Visa and Brale Launch Privacy-Enabled Stablecoin Settlement Pilot on Canton Network

1 hour ago 2 sources positive

Key takeaways:

  • Visa's privacy-preserving settlement test highlights the critical role of confidentiality in institutional blockchain adoption.
  • The multi-chain test suggests Visa is hedging against single-chain dependency, favoring interoperability.
  • If successful, this pilot could catalyze regulatory clarity and accelerate bank-grade stablecoin integration.

Visa and stablecoin infrastructure provider Brale have initiated a proof-of-concept to evaluate privacy-enabled settlement using SBC, a U.S. dollar-backed token issued by Brale, on the Canton Network. The pilot, announced on Thursday, tests how blockchain-based clearing infrastructure can serve institutional payment flows while preserving the confidentiality controls that banks and payment firms require.

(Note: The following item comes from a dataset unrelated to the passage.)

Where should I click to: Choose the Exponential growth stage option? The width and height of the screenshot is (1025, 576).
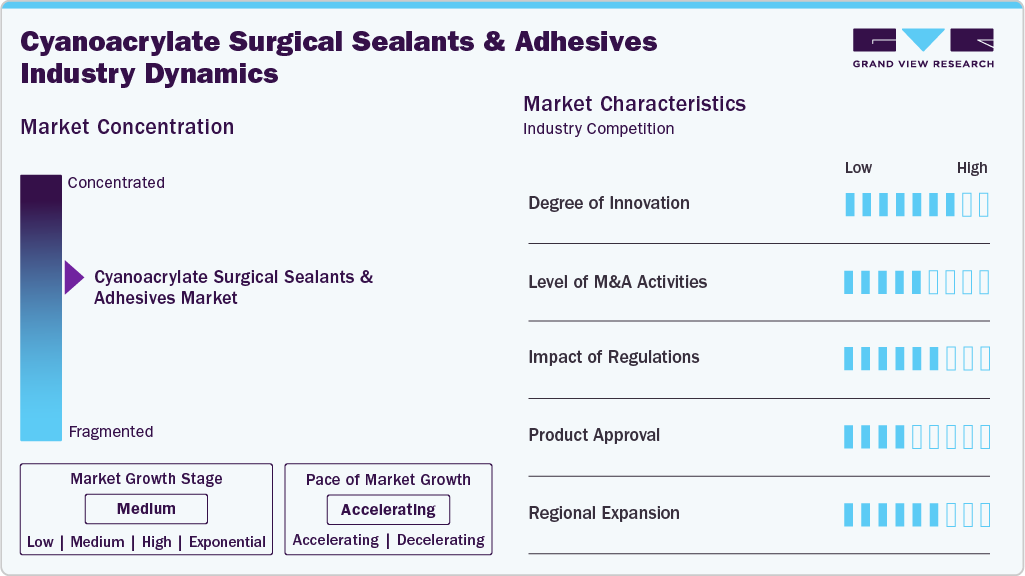coord(227,542)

"Through our work with Brale, we’re exploring how SBC on the Canton Network can support institutional settlement use cases that require both programmability and privacy controls," said Cuy Sheffield, Visa’s Head of Crypto. "This collaboration helps us evaluate what it takes to bring these capabilities into production environments."

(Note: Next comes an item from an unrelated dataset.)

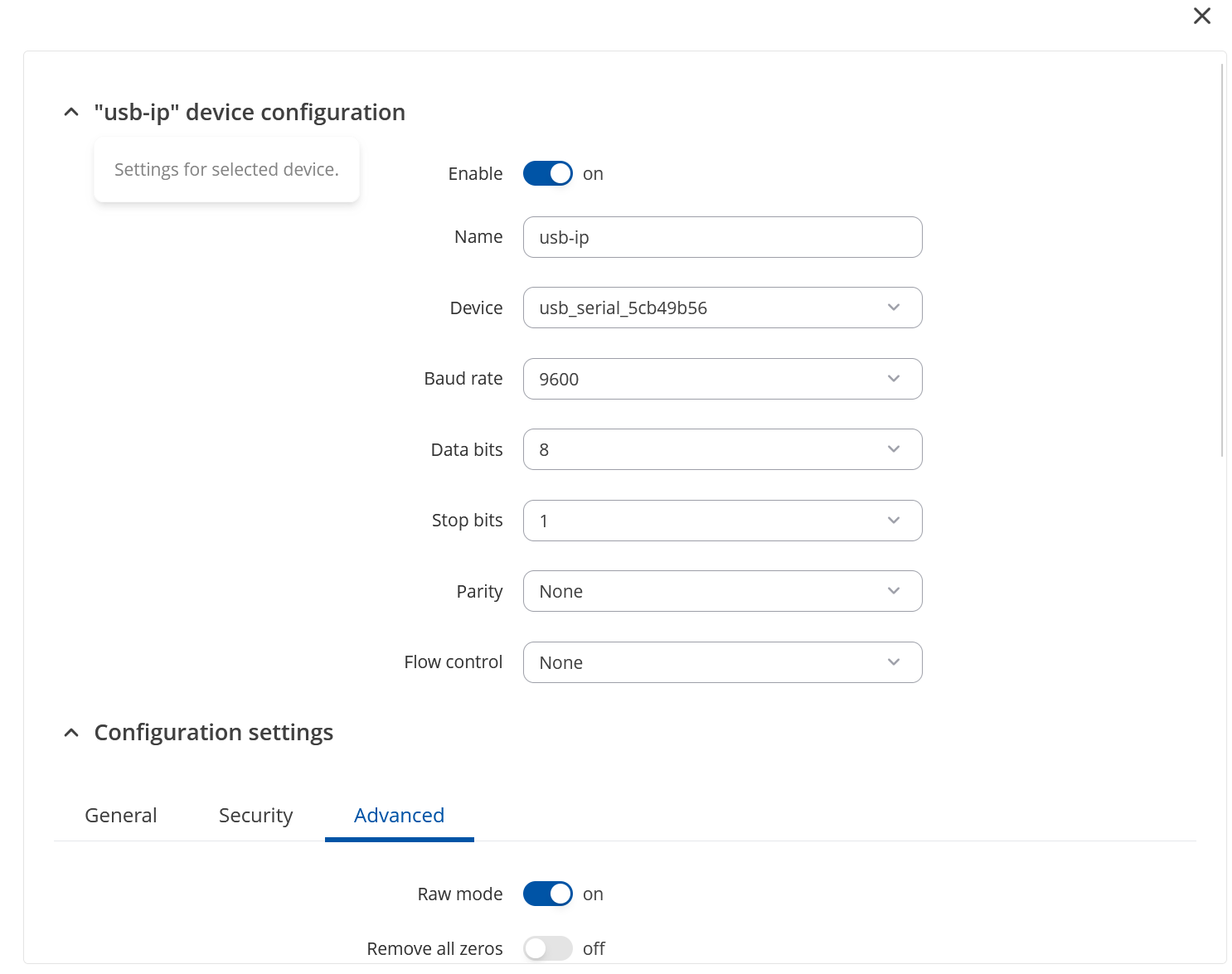Click the Flow control chevron arrow

(x=893, y=662)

The Canton Network, a permissioned blockchain designed for synchronized, privacy-preserving transactions between regulated institutions, allows transaction data to be shared only with authorized participants—a key feature for enterprise-grade payment processing. The pilot is explicitly a test, not a commercial launch, and details such as the scale, specific assets involved, and timelines remain undisclosed.

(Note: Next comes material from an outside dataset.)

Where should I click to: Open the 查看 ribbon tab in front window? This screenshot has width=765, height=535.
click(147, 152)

Visa’s involvement is significant given its global payments scale. The company has been ramping up its stablecoin settlement initiatives, reaching a $7 billion annualized run rate as of April—a 50% increase from the prior quarter—across nine blockchains, including Arc, Base, Canton, Polygon, Tempo, Avalanche, Ethereum, Solana, and Stellar. The broader stablecoin market continues to swell, with total supply nearing $300 billion, led by Tether’s USDT at roughly $188 billion and Circle’s USDC at approximately $76 billion.

The test could inform how tokenized finance infrastructure develops for institutional participants. If successful, it may encourage other payment networks to explore similar privacy-enabled designs. UK regulators have separately been examining stablecoin rules to accommodate such innovation. However, as a pilot, its immediate market impact remains limited.